The original divorce action incorporated a property settlement and child custody agreement. The original judgment and decree was entered on December 7, 1984. Thereafter, Judy Struck (Appellee and custodial parent) brought an order to show cause to increase child support pursuant to SDCL 25-7-7. In addition to the request for increased child support, the order to show cause requested a change from the original judgment and decree so as to allow her to claim all three of the minor children as exemptions on her federal income tax return. The original decree provided James Struck (Appellant) would be allowed to claim two of the minor children.
A hearing was held and the court entered an order on October 3, 1986, which increased child support from $350.00 to $525.00 per month. When reminded by appellee’s counsel he had not ruled on the exemption issue, Judge Heege wrote a letter saying: “[I]n accordance with the philosophy of the current revenue laws, I believe the custodial parent should be entitled to claim the dependency exemption for children and I will enter an order to that effect ...” The order was entered October 8, 1986. Appellant challenges that order.
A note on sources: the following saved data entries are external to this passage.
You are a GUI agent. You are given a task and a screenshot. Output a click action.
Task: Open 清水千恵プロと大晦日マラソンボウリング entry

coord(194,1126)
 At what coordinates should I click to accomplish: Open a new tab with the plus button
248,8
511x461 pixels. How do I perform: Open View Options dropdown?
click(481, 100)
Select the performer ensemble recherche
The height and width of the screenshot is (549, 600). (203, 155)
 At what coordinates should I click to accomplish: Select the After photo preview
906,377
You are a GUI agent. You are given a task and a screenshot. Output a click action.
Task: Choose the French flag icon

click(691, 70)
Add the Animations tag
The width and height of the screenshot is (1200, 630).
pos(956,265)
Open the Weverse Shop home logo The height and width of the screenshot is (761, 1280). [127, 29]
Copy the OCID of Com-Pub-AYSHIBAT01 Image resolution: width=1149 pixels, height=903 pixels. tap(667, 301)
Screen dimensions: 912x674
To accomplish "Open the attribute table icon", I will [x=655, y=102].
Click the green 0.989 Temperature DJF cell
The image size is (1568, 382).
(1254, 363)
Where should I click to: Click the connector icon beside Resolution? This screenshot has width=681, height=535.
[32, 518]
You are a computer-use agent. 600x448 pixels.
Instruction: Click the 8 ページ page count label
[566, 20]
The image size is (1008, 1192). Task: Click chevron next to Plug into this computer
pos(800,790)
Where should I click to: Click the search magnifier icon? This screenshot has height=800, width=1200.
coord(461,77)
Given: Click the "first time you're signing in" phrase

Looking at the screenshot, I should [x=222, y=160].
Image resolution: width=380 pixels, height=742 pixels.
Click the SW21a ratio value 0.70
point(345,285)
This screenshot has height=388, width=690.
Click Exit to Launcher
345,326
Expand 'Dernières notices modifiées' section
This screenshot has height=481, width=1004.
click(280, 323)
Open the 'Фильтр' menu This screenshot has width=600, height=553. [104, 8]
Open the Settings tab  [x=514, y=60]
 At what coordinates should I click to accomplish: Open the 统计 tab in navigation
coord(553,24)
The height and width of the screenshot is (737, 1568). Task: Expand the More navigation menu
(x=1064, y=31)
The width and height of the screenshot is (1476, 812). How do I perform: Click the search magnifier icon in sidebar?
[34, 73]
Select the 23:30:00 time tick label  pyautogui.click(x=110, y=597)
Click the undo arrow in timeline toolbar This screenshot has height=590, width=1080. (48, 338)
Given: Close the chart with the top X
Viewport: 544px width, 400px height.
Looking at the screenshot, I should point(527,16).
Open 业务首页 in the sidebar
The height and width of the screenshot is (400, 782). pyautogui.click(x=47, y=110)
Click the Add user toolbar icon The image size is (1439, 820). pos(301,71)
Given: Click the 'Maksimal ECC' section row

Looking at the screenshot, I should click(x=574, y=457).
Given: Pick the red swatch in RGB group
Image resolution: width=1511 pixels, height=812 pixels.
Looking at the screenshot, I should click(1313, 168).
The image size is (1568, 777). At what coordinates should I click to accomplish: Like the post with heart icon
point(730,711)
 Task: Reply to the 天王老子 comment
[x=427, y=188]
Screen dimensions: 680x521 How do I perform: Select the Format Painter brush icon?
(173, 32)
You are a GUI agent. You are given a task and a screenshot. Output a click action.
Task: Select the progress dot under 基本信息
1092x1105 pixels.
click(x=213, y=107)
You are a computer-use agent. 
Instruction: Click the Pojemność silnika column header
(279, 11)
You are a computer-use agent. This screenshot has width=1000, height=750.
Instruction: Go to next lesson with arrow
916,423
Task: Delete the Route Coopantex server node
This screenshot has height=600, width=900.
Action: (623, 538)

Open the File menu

As the trial court correctly noted, generally, the dependency exemption for children of divorced taxpayers will go to the parent having custody of the child for the greater part of the calendar year. 26 U.S.C.A. § 152(e)(1) (West 1984 & Supp. *3831987); 26 U.S.C.A. § 152(e)(1) (West Special Pamphlet, Tax Reform Act of 1986). There are, however, three exceptions to the general rule. One exception arises when a pre-1985 divorce decree or separation agreement between the parents grants the exemption to the noncustodial parent and the noncustodial parent provides at least $600.00 for the support of the child for the year in question. 26 U.S.C.A. § 152(e)(2)(A) (West 1984 & Supp.1987); 26 U.S.C.A. § 152(e)(3), (4) (West Special Pamphlet, Tax Reform Act of 1986). See also, former 26 U.S.C.A. § 152(e)(2)(A) (West 1984); 1987 U.S. Master Tax Guide (CCH) paragraph 154A; 1 Federal Tax Guide 1987 (P-H) paragraph 9253; 2 Federal Tax Guide 1987 (P-H) paragraph 53, 786; R.W. McGee, Tax Planning In Divorce Settlements (P-H 1985). The record reveals that appellant received the right to the exemptions in the original pre-1985 decree and had been paying about $4,500.00 in yearly child support for three children. Thus, appellant fits the exception.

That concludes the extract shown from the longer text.